WHAT THE EXERCISE ASKS:
Recast the stretch of the listing from the line containing "Click the Review Payment button" through the end of the listing as a JSON list of strings, with one string per line and blank lines left out.

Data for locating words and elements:
** start **

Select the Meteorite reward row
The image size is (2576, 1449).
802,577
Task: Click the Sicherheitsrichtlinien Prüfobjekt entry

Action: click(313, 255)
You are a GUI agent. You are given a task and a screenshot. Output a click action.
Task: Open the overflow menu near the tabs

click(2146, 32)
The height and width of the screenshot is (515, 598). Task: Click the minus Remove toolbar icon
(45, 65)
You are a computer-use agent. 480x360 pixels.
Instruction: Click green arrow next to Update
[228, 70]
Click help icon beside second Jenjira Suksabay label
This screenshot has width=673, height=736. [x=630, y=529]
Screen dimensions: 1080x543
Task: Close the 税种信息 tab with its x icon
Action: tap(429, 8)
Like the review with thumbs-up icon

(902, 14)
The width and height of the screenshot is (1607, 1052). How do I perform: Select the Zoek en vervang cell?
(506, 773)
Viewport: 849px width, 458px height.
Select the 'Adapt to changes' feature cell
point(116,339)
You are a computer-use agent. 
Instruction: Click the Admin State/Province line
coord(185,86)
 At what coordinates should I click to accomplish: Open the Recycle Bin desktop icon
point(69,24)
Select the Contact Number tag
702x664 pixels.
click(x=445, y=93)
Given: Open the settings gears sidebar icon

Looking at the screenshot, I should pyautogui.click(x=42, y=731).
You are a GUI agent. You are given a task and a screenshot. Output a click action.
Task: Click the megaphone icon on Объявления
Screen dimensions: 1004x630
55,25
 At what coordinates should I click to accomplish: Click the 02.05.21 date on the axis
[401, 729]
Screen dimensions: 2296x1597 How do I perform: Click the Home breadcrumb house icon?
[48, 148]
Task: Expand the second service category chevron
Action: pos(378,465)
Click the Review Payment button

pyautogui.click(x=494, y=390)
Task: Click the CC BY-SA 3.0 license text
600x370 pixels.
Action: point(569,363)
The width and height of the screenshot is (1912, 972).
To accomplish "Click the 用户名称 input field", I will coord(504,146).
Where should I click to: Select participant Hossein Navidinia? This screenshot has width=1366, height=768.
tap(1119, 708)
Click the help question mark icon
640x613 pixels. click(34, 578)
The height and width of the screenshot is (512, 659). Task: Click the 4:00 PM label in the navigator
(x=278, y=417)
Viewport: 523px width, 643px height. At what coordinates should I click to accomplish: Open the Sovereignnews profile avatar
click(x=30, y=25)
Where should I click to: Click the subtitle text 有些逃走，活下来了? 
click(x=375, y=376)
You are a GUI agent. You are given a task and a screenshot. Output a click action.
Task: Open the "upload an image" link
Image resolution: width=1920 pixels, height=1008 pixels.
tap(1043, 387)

** end **

SOLUTION BELOW:
[
  "Click the Review Payment button",
  "pyautogui.click(x=494, y=390)",
  "Task: Click the CC BY-SA 3.0 license text",
  "600x370 pixels.",
  "Action: point(569,363)",
  "The width and height of the screenshot is (1912, 972).",
  "To accomplish \"Click the 用户名称 input field\", I will coord(504,146).",
  "Where should I click to: Select participant Hossein Navidinia? This screenshot has width=1366, height=768.",
  "tap(1119, 708)",
  "Click the help question mark icon",
  "640x613 pixels. click(34, 578)",
  "The height and width of the screenshot is (512, 659). Task: Click the 4:00 PM label in the navigator",
  "(x=278, y=417)",
  "Viewport: 523px width, 643px height. At what coordinates should I click to accomplish: Open the Sovereignnews profile avatar",
  "click(x=30, y=25)",
  "Where should I click to: Click the subtitle text 有些逃走，活下来了? ",
  "click(x=375, y=376)",
  "You are a GUI agent. You are given a task and a screenshot. Output a click action.",
  "Task: Open the \"upload an image\" link",
  "Image resolution: width=1920 pixels, height=1008 pixels.",
  "tap(1043, 387)"
]